Copy the records below line for line, with nothing changed.

--- START ---

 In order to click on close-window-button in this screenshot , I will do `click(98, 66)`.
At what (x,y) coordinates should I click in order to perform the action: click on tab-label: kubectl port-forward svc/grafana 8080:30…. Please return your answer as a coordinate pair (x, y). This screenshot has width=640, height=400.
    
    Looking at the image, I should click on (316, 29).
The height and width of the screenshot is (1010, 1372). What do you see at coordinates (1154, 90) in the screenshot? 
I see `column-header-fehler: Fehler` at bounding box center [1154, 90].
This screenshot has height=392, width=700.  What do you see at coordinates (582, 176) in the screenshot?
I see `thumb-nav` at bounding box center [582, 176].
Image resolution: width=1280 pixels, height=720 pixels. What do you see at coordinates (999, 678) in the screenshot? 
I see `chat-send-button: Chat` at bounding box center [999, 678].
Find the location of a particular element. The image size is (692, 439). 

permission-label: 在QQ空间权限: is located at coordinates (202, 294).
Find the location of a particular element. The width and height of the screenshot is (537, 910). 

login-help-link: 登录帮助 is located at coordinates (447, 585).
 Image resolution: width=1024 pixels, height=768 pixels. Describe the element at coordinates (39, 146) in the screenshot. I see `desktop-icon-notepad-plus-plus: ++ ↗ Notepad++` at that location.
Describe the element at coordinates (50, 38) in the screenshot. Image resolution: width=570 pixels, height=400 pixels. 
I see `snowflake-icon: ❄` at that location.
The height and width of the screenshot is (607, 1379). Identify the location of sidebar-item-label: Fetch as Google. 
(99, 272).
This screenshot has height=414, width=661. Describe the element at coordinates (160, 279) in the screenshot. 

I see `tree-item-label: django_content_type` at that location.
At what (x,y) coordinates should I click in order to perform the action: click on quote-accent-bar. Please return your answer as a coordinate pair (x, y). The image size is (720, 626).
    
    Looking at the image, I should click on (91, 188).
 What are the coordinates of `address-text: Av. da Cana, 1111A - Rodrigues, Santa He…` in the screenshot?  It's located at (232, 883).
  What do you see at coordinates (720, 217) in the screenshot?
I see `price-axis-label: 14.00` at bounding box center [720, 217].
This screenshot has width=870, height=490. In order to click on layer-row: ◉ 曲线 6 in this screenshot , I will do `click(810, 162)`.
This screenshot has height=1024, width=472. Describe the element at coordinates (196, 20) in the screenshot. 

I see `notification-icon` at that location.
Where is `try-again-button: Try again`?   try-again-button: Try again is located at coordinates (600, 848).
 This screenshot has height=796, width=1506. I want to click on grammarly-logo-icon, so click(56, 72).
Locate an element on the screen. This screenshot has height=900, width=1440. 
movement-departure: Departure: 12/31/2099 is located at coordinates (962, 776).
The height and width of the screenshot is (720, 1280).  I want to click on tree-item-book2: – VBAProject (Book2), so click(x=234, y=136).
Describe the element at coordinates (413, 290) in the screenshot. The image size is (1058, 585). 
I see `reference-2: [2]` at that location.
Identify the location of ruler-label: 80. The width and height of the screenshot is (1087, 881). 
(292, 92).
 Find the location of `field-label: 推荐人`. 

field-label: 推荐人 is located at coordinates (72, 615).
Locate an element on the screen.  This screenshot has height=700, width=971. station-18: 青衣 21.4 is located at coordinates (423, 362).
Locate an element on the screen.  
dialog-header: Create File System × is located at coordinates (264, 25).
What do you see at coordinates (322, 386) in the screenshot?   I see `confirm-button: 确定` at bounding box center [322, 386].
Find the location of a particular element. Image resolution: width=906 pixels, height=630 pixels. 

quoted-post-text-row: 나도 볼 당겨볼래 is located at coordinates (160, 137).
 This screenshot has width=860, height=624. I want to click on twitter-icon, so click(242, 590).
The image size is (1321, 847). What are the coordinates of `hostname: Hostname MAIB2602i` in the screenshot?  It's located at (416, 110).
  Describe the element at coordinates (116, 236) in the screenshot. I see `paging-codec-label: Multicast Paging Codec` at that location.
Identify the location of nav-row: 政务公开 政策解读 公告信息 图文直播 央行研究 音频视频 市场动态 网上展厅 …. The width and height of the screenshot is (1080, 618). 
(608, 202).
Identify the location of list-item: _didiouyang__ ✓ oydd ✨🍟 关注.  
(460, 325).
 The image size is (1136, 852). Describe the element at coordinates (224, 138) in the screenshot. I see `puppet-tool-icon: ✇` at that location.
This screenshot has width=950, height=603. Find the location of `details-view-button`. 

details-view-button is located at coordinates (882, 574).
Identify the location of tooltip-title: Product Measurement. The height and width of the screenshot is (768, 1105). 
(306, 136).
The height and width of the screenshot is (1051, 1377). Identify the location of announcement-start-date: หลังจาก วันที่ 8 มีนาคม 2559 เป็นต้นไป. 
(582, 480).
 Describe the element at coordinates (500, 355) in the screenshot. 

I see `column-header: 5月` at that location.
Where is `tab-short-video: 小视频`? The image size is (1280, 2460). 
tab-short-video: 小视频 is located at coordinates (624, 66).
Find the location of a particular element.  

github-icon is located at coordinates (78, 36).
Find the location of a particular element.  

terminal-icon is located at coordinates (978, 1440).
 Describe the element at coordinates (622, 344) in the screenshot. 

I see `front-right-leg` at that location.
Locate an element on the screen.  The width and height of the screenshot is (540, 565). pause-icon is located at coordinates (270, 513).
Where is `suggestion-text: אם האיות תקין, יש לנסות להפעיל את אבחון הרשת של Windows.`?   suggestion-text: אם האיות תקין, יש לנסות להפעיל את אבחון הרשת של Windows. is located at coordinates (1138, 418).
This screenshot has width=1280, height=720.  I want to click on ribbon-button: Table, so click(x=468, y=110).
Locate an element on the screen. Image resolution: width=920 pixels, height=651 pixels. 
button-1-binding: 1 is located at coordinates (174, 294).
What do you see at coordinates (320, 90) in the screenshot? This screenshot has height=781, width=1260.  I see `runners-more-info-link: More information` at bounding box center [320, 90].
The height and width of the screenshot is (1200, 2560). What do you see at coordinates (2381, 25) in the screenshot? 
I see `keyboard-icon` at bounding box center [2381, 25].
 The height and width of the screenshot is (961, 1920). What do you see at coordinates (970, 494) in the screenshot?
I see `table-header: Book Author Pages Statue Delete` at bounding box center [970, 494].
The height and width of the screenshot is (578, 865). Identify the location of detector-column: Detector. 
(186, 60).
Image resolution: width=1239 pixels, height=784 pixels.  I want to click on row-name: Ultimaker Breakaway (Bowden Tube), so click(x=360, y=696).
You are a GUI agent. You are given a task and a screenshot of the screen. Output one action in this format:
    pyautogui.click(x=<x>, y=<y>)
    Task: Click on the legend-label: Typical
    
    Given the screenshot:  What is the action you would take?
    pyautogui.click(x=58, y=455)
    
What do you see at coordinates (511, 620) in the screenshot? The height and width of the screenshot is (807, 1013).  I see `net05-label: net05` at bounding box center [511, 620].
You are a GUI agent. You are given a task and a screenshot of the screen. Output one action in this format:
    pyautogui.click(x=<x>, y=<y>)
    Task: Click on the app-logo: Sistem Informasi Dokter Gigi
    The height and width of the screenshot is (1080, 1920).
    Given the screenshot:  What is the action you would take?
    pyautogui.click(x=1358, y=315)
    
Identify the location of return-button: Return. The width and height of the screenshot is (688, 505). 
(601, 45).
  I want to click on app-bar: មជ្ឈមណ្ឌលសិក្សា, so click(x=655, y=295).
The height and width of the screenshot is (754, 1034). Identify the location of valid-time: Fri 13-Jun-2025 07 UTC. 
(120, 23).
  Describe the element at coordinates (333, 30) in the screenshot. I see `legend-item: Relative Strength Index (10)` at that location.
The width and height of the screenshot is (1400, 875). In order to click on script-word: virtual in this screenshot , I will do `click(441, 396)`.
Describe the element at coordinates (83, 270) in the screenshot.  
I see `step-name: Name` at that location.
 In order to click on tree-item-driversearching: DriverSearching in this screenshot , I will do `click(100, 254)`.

--- END ---

Result for this task:
 In order to click on close-window-button in this screenshot , I will do `click(98, 66)`.
At what (x,y) coordinates should I click in order to perform the action: click on tab-label: kubectl port-forward svc/grafana 8080:30…. Please return your answer as a coordinate pair (x, y). This screenshot has width=640, height=400.
    
    Looking at the image, I should click on (316, 29).
The height and width of the screenshot is (1010, 1372). What do you see at coordinates (1154, 90) in the screenshot? 
I see `column-header-fehler: Fehler` at bounding box center [1154, 90].
This screenshot has height=392, width=700.  What do you see at coordinates (582, 176) in the screenshot?
I see `thumb-nav` at bounding box center [582, 176].
Image resolution: width=1280 pixels, height=720 pixels. What do you see at coordinates (999, 678) in the screenshot? 
I see `chat-send-button: Chat` at bounding box center [999, 678].
Find the location of a particular element. The image size is (692, 439). 

permission-label: 在QQ空间权限: is located at coordinates (202, 294).
Find the location of a particular element. The width and height of the screenshot is (537, 910). 

login-help-link: 登录帮助 is located at coordinates (447, 585).
 Image resolution: width=1024 pixels, height=768 pixels. Describe the element at coordinates (39, 146) in the screenshot. I see `desktop-icon-notepad-plus-plus: ++ ↗ Notepad++` at that location.
Describe the element at coordinates (50, 38) in the screenshot. Image resolution: width=570 pixels, height=400 pixels. 
I see `snowflake-icon: ❄` at that location.
The height and width of the screenshot is (607, 1379). Identify the location of sidebar-item-label: Fetch as Google. 
(99, 272).
This screenshot has height=414, width=661. Describe the element at coordinates (160, 279) in the screenshot. 

I see `tree-item-label: django_content_type` at that location.
At what (x,y) coordinates should I click in order to perform the action: click on quote-accent-bar. Please return your answer as a coordinate pair (x, y). The image size is (720, 626).
    
    Looking at the image, I should click on (91, 188).
 What are the coordinates of `address-text: Av. da Cana, 1111A - Rodrigues, Santa He…` in the screenshot?  It's located at (232, 883).
  What do you see at coordinates (720, 217) in the screenshot?
I see `price-axis-label: 14.00` at bounding box center [720, 217].
This screenshot has width=870, height=490. In order to click on layer-row: ◉ 曲线 6 in this screenshot , I will do `click(810, 162)`.
This screenshot has height=1024, width=472. Describe the element at coordinates (196, 20) in the screenshot. 

I see `notification-icon` at that location.
Where is `try-again-button: Try again`?   try-again-button: Try again is located at coordinates (600, 848).
 This screenshot has height=796, width=1506. I want to click on grammarly-logo-icon, so click(56, 72).
Locate an element on the screen. This screenshot has height=900, width=1440. 
movement-departure: Departure: 12/31/2099 is located at coordinates (962, 776).
The height and width of the screenshot is (720, 1280).  I want to click on tree-item-book2: – VBAProject (Book2), so click(x=234, y=136).
Describe the element at coordinates (413, 290) in the screenshot. The image size is (1058, 585). 
I see `reference-2: [2]` at that location.
Identify the location of ruler-label: 80. The width and height of the screenshot is (1087, 881). 
(292, 92).
 Find the location of `field-label: 推荐人`. 

field-label: 推荐人 is located at coordinates (72, 615).
Locate an element on the screen.  This screenshot has height=700, width=971. station-18: 青衣 21.4 is located at coordinates (423, 362).
Locate an element on the screen.  
dialog-header: Create File System × is located at coordinates (264, 25).
What do you see at coordinates (322, 386) in the screenshot?   I see `confirm-button: 确定` at bounding box center [322, 386].
Find the location of a particular element. Image resolution: width=906 pixels, height=630 pixels. 

quoted-post-text-row: 나도 볼 당겨볼래 is located at coordinates (160, 137).
 This screenshot has width=860, height=624. I want to click on twitter-icon, so click(242, 590).
The image size is (1321, 847). What are the coordinates of `hostname: Hostname MAIB2602i` in the screenshot?  It's located at (416, 110).
  Describe the element at coordinates (116, 236) in the screenshot. I see `paging-codec-label: Multicast Paging Codec` at that location.
Identify the location of nav-row: 政务公开 政策解读 公告信息 图文直播 央行研究 音频视频 市场动态 网上展厅 …. The width and height of the screenshot is (1080, 618). 
(608, 202).
Identify the location of list-item: _didiouyang__ ✓ oydd ✨🍟 关注.  
(460, 325).
 The image size is (1136, 852). Describe the element at coordinates (224, 138) in the screenshot. I see `puppet-tool-icon: ✇` at that location.
This screenshot has width=950, height=603. Find the location of `details-view-button`. 

details-view-button is located at coordinates (882, 574).
Identify the location of tooltip-title: Product Measurement. The height and width of the screenshot is (768, 1105). 
(306, 136).
The height and width of the screenshot is (1051, 1377). Identify the location of announcement-start-date: หลังจาก วันที่ 8 มีนาคม 2559 เป็นต้นไป. 
(582, 480).
 Describe the element at coordinates (500, 355) in the screenshot. 

I see `column-header: 5月` at that location.
Where is `tab-short-video: 小视频`? The image size is (1280, 2460). 
tab-short-video: 小视频 is located at coordinates (624, 66).
Find the location of a particular element.  

github-icon is located at coordinates (78, 36).
Find the location of a particular element.  

terminal-icon is located at coordinates (978, 1440).
 Describe the element at coordinates (622, 344) in the screenshot. 

I see `front-right-leg` at that location.
Locate an element on the screen.  The width and height of the screenshot is (540, 565). pause-icon is located at coordinates (270, 513).
Where is `suggestion-text: אם האיות תקין, יש לנסות להפעיל את אבחון הרשת של Windows.`?   suggestion-text: אם האיות תקין, יש לנסות להפעיל את אבחון הרשת של Windows. is located at coordinates (1138, 418).
This screenshot has width=1280, height=720.  I want to click on ribbon-button: Table, so click(x=468, y=110).
Locate an element on the screen. Image resolution: width=920 pixels, height=651 pixels. 
button-1-binding: 1 is located at coordinates (174, 294).
What do you see at coordinates (320, 90) in the screenshot? This screenshot has height=781, width=1260.  I see `runners-more-info-link: More information` at bounding box center [320, 90].
The height and width of the screenshot is (1200, 2560). What do you see at coordinates (2381, 25) in the screenshot? 
I see `keyboard-icon` at bounding box center [2381, 25].
 The height and width of the screenshot is (961, 1920). What do you see at coordinates (970, 494) in the screenshot?
I see `table-header: Book Author Pages Statue Delete` at bounding box center [970, 494].
The height and width of the screenshot is (578, 865). Identify the location of detector-column: Detector. 
(186, 60).
Image resolution: width=1239 pixels, height=784 pixels.  I want to click on row-name: Ultimaker Breakaway (Bowden Tube), so click(x=360, y=696).
You are a GUI agent. You are given a task and a screenshot of the screen. Output one action in this format:
    pyautogui.click(x=<x>, y=<y>)
    Task: Click on the legend-label: Typical
    
    Given the screenshot:  What is the action you would take?
    pyautogui.click(x=58, y=455)
    
What do you see at coordinates (511, 620) in the screenshot? The height and width of the screenshot is (807, 1013).  I see `net05-label: net05` at bounding box center [511, 620].
You are a GUI agent. You are given a task and a screenshot of the screen. Output one action in this format:
    pyautogui.click(x=<x>, y=<y>)
    Task: Click on the app-logo: Sistem Informasi Dokter Gigi
    The height and width of the screenshot is (1080, 1920).
    Given the screenshot:  What is the action you would take?
    pyautogui.click(x=1358, y=315)
    
Identify the location of return-button: Return. The width and height of the screenshot is (688, 505). 
(601, 45).
  I want to click on app-bar: មជ្ឈមណ្ឌលសិក្សា, so click(x=655, y=295).
The height and width of the screenshot is (754, 1034). Identify the location of valid-time: Fri 13-Jun-2025 07 UTC. 
(120, 23).
  Describe the element at coordinates (333, 30) in the screenshot. I see `legend-item: Relative Strength Index (10)` at that location.
The width and height of the screenshot is (1400, 875). In order to click on script-word: virtual in this screenshot , I will do `click(441, 396)`.
Describe the element at coordinates (83, 270) in the screenshot.  
I see `step-name: Name` at that location.
 In order to click on tree-item-driversearching: DriverSearching in this screenshot , I will do `click(100, 254)`.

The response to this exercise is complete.